----- Given records -----

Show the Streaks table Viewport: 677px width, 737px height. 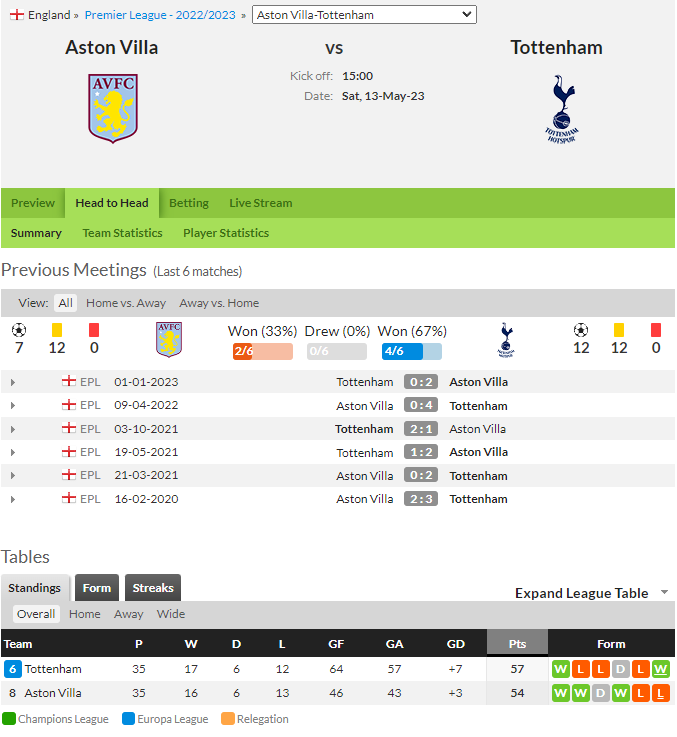click(153, 588)
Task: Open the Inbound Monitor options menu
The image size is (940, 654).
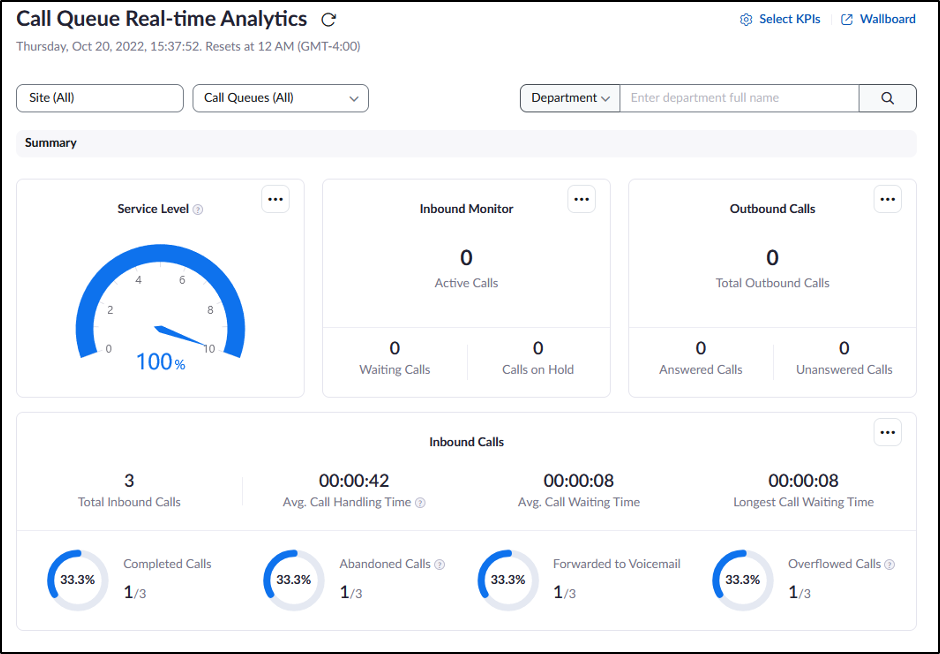Action: (581, 199)
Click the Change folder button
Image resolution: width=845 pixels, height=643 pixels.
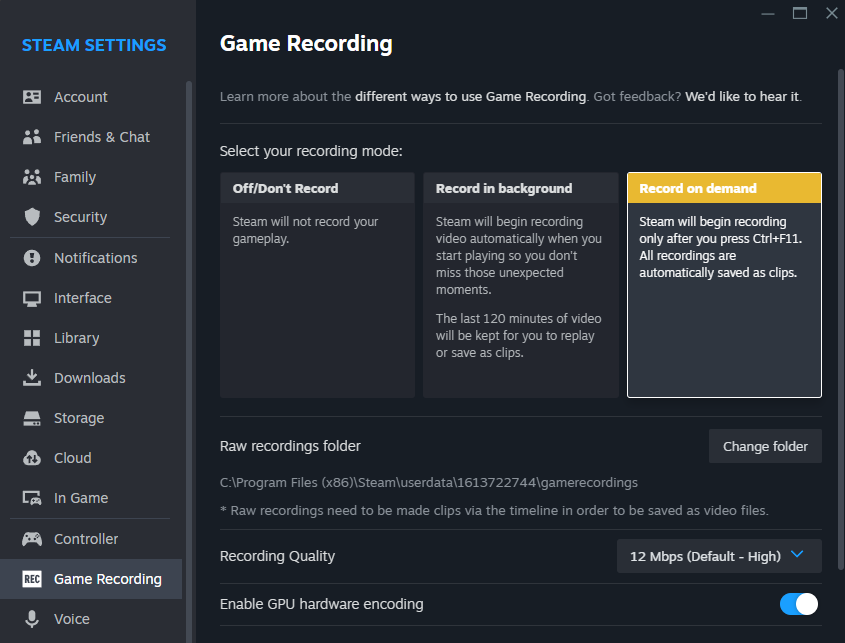[x=765, y=446]
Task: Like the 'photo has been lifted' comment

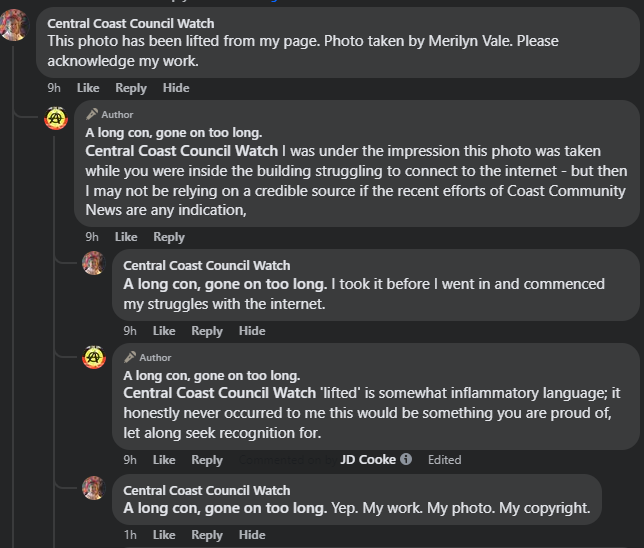Action: 88,88
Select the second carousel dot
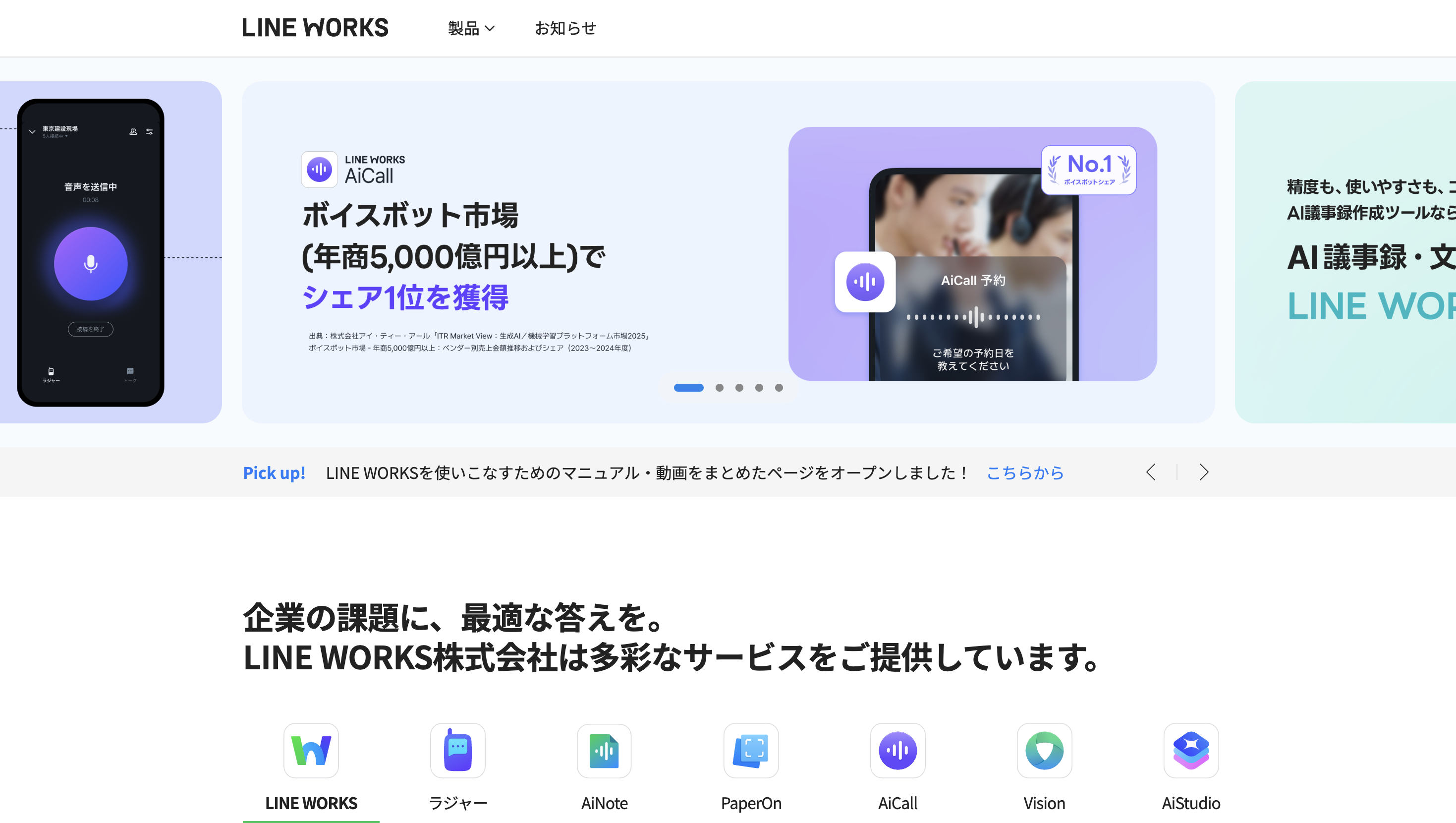The height and width of the screenshot is (823, 1456). [x=720, y=388]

-----

* _Work to do_
Reproduce word for word the lines from the one containing "Task: Like the" through the end of the records, leaving out the pictures.

* _Final result_
Task: Like the 'photo has been lifted' comment

Action: 88,88
Select the second carousel dot
The height and width of the screenshot is (823, 1456). [x=720, y=388]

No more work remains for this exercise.